Reducing food allergen incidents with technology

Posted: 30 October 2019 | | No comments yet

New Food’s Sam Mehmet spoke to Steve Maul, Chief Revenue Officer at LocatorX, about how technology solutions could help combat the growing challenges surrounding food allergens.

Reducing food allergen incidents with technology

Allergens have become a major part of the food industry, with health-related incidents continuing to rise, and recent tragedies, such as Natasha Ednan-Laperouse’s death, leading to a shift in legislation. Countries across the world are starting to look at food allergens, food safety and food fraud like never before.

Atlanta-based start-up, LocatorX, is one such company looking to address the challenges of allergens via an easy-to-follow allergen tracking system.
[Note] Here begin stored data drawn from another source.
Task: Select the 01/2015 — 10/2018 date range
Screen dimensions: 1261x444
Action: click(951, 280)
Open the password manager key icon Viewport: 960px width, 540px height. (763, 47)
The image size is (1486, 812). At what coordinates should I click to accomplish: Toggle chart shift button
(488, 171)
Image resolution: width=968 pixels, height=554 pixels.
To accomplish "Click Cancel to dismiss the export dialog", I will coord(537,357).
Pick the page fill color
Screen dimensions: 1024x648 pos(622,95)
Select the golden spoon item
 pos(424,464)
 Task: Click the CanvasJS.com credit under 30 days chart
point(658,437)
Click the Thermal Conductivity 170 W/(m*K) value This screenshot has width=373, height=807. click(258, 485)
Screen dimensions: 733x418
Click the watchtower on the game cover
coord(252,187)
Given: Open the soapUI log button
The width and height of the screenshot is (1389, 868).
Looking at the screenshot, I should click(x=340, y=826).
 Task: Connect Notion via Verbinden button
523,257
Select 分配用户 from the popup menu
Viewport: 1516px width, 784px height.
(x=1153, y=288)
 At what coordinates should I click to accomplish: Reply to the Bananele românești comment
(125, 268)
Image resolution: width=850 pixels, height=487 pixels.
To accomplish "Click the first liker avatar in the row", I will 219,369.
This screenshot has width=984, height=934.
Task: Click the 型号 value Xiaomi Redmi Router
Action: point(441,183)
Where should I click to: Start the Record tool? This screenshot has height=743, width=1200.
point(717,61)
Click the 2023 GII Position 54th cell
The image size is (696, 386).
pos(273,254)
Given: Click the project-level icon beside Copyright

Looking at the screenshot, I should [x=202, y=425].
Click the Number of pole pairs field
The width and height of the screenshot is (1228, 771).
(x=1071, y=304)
Steve Maul, Chief Revenue Officer at LocatorX told New Food that the company’s solution is needed to address both the “nefarious nature” of fraudsters and the unprecedented number of food-based allergies.

Current regulation is good at protecting consumers who know they have food allergies, Maul explained. The challenge lies with food allergies that are not particularly well known; consumers with these allergies may not get the attention they need, and their health and safety may, therefore, be put at risk.

Regulation-based approaches can drive the costs up for all parties involved, creating tension in commercial enterprises, particularly for speciality products that draw a specific market. “In my opinion, regulatory approaches put an unfair burden on the retailer – the food provider or the restaurant – if they have to label everything on the product, whether the consumers care about it or not,” Maul argued.

“LocatorX wants to ensure that, if someone has a flaxseed allergy, for example, they know if flaxseeds were used in any way shape or form in the preparation of the food product.  Natasha’s Law may not require that to be disclosed in full,” he explained.

“LocatorX’s philosophy is slightly different when considering safety and consumer confidence. We believe the best thing to do is to inform the buyer of all ingredients in a clear and easy-to-find manner so that the individual can take a greater role in protecting their own safety.

“Labelling everything on a small paper label is almost impossible as there is simply not enough room,” Maul admitted, “so LocatorX wants to encapsulate the knowledge into an encrypted, secure platform. Our customers – the manufacturers – will be able to label their product with a certified QR code, so that a simple scan from a phone will enable the consumer to know everything that is in the product, or has been used in the production of the product.”

The future of ingredients labelling?

LocatorX hopes to develop future partnerships whereby a mobile application would be developed using LocatorX data, and the consumer could then programme it to say ‘I am allergic to flaxseed’, so that once a QR code has been scanned, it will automatically flash green or red. This would indicate whether or not the product is safe for consumption for that specific consumer, eliminating the need to search through a long list of ingredients. 

The system could also be implemented in restaurants and on food menus, which is what Owen’s Law is pushing towards. Maul explained that there are a different set of activities related to this however, because recipes would have to be consistently updated on a server to ensure an up-to-date ingredients and allergen list.

Maul outlined how driving trust into the consumer markets is key to the development of successful allergen tracking systems like this, and confidence must come from all parties. When considering food, this relates to allergens, but could also link to non-GMO certification or organic certification, for example. “Manufacturers can include all of that extra information that they could not fit on the label,” Maul said. 

The tracking system would also allow ingredient information to be included right from the source. “We are currently talking to some smaller farm producers who are going to start labelling things like lettuce and other vegetables right as they leave the farm. This will enable us to track their journey all the way to market, giving another path of confidence for the consumer.”

Food recalls and traceability

“The thing that I think is most important as we go forward with merging technology solutions to consumer safety – when regarding allergens – is that we do not know what the next allergen is going to be. What we need is an approach that is not reflexive or reactive like regulation tends to be, but a solution that allows the market to react quickly to allergens as they are learned,” Maul noted.  

LocatorX hopes to combat recalls and food fraud through the same QR technology. “Unfortunately, bad things happen, and food has to be recalled. Companies often have to recall everything – and the cost is enormous. There is no replication when using unique QR codes, so we can tell where those particular products are. We can then send a notification through the app indicating that those goods have been recalled. It makes a much more communicative and bi-directional relationship with the consumer and the food producer,” Maul said.

He continued: “We are partnering with a third-party firm so that when a manufacturer creates a product, whether it be food, medicine or shoes, they can fit a LocatorX tag that has a digital birth certificate. This third-party organisation can then digitally sign it so that whenever that product gets scanned at any point in the future, it will be authenticated as being the original item. For products like medicine and food, that is huge.”


Steve Maul

Steve Maul

Steve Maul is the Chief Revenue Officer at LocatorX. Prior to joining LocatorX, Steve founded The Semantics Group in 2011, a sales effectiveness firm focused on helping its clients get and keep customers through a variety of assessment tools, strategic alignment, learning and coaching programmes that Steve authored and delivered to clients.